Miley Cyrus glittered out on the cover of Dead Petz
The pop-ology of Miley Cyrus has been a tricky course. She’s not the cherubic Disney star she became famous for. The 22-year-old’s grown up enough to be her own person and despite her “obscene” antics (enough so to be bestowed the honor of “worst celebrity role model for children” in Britain) she actually stands for something, a rarity in the post-apocalyptic pop landscape. Miley founded the Happy Hippie Foundation, a charity supporting homeless and LGBT youth, an animal rights activist and is a vocal supporter of gay rights (she even came out as pansexual earlier this year).
The question remains, why has so much hatred been projected at a young woman just trying to find herself, let alone finding herself being one of the most recognizable figures in pop music?
After the multi-platinum, multi-million success of 2013’s Bangerz, where else could Miley go?

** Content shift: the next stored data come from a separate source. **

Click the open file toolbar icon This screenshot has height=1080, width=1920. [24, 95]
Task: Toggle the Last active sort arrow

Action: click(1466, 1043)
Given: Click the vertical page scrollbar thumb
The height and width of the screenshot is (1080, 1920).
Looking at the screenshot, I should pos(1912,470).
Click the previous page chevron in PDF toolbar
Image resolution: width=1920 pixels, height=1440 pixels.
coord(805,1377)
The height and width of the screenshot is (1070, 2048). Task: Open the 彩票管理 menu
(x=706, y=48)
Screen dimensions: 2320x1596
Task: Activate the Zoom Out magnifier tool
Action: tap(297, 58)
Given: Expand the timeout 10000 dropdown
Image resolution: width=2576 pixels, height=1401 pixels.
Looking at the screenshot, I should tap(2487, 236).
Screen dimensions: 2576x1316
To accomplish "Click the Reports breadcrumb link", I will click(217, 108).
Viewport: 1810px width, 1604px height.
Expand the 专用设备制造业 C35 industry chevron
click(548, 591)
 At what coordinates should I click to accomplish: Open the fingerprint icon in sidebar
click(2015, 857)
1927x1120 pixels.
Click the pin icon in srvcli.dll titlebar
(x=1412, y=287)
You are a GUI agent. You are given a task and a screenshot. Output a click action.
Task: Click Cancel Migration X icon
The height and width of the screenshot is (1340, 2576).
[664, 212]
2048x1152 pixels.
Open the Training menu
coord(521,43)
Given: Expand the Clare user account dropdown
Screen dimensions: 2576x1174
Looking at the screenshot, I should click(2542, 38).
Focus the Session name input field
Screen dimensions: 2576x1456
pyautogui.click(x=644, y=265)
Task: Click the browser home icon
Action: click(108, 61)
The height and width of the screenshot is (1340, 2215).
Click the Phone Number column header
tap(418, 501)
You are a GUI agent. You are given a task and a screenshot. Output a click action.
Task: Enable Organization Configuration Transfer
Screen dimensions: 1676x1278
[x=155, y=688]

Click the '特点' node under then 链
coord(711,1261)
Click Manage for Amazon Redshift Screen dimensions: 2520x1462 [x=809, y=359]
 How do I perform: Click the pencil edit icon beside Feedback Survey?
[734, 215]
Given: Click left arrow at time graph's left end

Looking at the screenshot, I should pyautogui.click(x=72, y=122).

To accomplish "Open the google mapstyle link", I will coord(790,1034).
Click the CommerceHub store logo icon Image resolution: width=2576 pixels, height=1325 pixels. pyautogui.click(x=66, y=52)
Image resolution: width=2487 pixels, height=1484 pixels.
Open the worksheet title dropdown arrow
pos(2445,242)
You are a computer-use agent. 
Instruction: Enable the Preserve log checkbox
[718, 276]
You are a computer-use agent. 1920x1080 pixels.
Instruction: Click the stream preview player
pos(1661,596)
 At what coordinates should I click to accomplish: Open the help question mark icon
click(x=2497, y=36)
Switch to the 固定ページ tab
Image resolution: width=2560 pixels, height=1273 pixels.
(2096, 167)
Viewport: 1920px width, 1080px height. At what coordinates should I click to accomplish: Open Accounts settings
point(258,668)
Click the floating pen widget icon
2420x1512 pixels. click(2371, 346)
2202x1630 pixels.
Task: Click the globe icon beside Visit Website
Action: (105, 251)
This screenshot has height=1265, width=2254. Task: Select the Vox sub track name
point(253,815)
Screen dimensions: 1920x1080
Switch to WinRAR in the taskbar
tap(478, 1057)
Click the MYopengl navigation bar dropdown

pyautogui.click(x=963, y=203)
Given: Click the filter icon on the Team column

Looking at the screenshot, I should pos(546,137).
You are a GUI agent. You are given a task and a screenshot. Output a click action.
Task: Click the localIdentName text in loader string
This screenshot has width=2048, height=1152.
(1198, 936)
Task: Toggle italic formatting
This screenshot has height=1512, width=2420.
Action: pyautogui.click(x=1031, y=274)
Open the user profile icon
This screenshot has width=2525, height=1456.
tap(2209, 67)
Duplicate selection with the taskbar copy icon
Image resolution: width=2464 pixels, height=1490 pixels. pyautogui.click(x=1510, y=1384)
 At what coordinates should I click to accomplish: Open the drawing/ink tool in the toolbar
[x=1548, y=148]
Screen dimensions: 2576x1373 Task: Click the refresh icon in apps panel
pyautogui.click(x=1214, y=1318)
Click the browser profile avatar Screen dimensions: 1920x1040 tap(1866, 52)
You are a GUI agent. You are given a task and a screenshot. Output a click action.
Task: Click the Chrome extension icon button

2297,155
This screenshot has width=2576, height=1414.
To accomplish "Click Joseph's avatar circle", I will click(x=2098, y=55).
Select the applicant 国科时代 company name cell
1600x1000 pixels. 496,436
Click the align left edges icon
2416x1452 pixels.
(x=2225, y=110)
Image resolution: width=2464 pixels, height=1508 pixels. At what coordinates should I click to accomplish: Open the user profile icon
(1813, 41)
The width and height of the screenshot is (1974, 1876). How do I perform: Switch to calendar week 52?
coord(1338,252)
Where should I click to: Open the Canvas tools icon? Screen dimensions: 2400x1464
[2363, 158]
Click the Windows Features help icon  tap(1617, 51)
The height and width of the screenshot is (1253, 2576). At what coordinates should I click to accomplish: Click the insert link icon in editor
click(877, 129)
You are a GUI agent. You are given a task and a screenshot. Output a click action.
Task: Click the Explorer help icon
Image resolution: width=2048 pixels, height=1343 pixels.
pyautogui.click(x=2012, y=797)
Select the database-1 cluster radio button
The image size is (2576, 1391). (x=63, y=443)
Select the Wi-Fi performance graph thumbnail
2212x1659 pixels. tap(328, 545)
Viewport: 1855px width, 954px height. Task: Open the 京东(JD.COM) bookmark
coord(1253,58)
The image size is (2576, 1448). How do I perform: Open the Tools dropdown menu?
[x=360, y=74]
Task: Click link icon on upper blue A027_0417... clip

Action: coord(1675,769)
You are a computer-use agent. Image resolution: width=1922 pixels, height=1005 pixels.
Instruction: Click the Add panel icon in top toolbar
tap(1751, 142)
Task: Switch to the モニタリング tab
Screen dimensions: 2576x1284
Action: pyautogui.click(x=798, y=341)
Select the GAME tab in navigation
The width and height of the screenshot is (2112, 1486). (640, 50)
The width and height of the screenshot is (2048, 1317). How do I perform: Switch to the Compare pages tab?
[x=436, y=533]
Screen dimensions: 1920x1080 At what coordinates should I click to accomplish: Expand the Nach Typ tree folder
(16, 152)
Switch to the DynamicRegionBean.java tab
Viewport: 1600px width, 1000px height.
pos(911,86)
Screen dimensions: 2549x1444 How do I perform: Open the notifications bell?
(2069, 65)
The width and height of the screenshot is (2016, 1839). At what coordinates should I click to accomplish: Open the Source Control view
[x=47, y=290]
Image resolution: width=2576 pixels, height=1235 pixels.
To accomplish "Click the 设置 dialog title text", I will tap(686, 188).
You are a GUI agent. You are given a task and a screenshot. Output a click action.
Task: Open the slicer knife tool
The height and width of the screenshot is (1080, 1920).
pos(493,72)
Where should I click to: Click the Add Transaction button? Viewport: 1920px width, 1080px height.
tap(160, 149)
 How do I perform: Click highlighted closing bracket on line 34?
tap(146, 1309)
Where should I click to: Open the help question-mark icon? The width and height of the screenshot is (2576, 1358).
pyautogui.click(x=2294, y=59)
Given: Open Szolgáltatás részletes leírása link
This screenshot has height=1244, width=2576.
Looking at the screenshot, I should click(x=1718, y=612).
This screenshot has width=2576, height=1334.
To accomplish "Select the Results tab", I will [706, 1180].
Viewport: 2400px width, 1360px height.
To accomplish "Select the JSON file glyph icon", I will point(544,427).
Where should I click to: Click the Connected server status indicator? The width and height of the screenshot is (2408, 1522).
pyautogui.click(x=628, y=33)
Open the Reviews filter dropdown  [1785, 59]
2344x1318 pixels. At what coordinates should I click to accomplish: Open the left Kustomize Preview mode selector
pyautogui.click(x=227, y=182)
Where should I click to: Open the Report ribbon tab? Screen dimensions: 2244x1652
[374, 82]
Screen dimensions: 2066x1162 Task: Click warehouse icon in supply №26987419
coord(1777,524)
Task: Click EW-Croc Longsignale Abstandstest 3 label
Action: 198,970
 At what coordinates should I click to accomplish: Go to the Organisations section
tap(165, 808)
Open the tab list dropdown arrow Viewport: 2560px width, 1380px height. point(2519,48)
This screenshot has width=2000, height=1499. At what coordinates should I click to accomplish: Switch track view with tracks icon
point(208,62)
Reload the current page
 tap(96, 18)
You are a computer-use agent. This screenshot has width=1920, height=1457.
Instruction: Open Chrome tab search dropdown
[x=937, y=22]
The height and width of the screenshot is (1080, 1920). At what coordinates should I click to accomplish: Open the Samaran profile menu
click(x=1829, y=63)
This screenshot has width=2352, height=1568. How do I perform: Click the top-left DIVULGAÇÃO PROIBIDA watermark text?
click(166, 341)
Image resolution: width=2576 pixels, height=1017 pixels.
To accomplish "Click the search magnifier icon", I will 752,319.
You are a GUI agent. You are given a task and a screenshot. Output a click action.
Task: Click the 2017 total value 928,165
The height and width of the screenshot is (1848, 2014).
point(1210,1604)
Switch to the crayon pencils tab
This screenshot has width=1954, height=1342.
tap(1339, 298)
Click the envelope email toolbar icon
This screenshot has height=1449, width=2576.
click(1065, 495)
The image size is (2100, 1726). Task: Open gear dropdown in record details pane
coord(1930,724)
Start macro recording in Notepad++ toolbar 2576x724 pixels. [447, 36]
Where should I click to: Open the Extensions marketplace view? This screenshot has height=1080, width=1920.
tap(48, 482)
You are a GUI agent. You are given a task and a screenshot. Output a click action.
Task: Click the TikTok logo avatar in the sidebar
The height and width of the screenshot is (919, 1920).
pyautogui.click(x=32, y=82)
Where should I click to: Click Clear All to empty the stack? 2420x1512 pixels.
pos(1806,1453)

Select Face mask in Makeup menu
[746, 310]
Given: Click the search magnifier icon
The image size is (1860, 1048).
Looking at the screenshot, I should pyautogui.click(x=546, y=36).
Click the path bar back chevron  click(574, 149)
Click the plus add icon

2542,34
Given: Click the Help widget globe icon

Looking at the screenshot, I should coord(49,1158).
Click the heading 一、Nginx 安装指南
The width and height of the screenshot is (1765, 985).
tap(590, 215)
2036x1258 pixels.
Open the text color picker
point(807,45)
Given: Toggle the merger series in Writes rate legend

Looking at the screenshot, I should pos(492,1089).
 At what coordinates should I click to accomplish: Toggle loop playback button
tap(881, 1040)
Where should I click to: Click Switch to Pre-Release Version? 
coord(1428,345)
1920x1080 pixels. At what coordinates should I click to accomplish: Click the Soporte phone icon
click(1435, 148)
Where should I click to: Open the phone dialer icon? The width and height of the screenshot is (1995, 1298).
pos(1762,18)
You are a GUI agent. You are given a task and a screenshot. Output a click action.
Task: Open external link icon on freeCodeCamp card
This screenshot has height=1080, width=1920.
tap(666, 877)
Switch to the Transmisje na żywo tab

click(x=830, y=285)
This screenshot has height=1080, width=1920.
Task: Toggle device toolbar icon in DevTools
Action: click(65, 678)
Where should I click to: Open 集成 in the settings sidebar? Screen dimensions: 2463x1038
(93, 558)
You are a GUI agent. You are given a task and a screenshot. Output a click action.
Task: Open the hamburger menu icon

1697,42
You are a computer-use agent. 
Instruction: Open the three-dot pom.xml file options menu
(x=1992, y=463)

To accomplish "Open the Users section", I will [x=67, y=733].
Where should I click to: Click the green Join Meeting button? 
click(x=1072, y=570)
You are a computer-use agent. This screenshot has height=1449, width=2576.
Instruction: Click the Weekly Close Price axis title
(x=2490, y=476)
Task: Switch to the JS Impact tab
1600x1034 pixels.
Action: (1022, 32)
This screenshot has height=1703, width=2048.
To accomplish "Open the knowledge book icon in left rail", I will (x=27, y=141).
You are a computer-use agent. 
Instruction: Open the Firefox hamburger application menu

Creating another colossal pop album would be the expected transition, but Miley did the unexpected. At the end of her hosting gig at the 2015 VMAs, she announced that her new album Miley Cyrus and Her Dead Petz is available for free on the internet.
They can’t all be Bangerz, but that’s not Miley’s intention for her self-funded Dead Petz, an intimate and personal experience through Miley’s imagination. There’re no grand, sweeping ballads like “Wrecking Ball” or party anthems in the same vein as “We Can’t Stop,” but that’s the point. Like the name of the album suggest, Dead Petz pays homage to the past and the dearly departed things she loves.
The lengthy 23-song collection primarily penned by Miley herself proves that she’s not just a vapid pop star whose only purpose is to be the most obscene and scandalous on the market. In other words: She’s not just a slab of twerking meat. Of course she’s had a little help from her friend with producing, songwriting and collaborating on the album — the Flaming Lip’s Wayne Coyne, Ariel Pink (“Tiger Dreams”), Big Sean (“Tangerine”) and Sarah Barthel of Phantogram (“Slab of Butter (Scorpion)”) are among the features. But, the album is purely Miley’s, playing out like a solo album powered by the heart on her sleeve and the endless possibilities she has yet to explore in her young life.
“I ain’t no hippie” declares Miley on “Dooo It,” the song she debuted for the “surprise” technicolor finale of the 2015 VMAs. The performance paled in comparison to her infamous romp with Robin Thicke two years ago, even though it was chocked full of RuPaul’s Drag Race queens, it lacked any memorable controversy, good or bad. The “I don’t give a fuck” anthem itself is confrontational, catchy, but lackluster.
The songs about her literal dead pets fare much better. “The Floyd Song (Sunrise)” is a Flaming Lips-esque psych-out about her beloved husky who was killed by coyotes. “Pablow the Blowfish,” the song where she literally sobs about the death of her pet blowfish and “Twinkle Song,” which wraps up the project, are simplistic, but as beautiful as a pop starlet like the notorious Miley can dream up. Backed only by delicate piano, a vulnerable Miley pours her heart out about while questioning “I had a dream, but what does it mean?”
But what does it mean to be one of the wealthiest musicians under 25 with more opportunities than most people will be granted in an entire lifetime? On Miley Cyrus and Her Dead Petz, Miley shows that her strength and passion as a human being far outweighs her notoriety and controvery as a entertainer.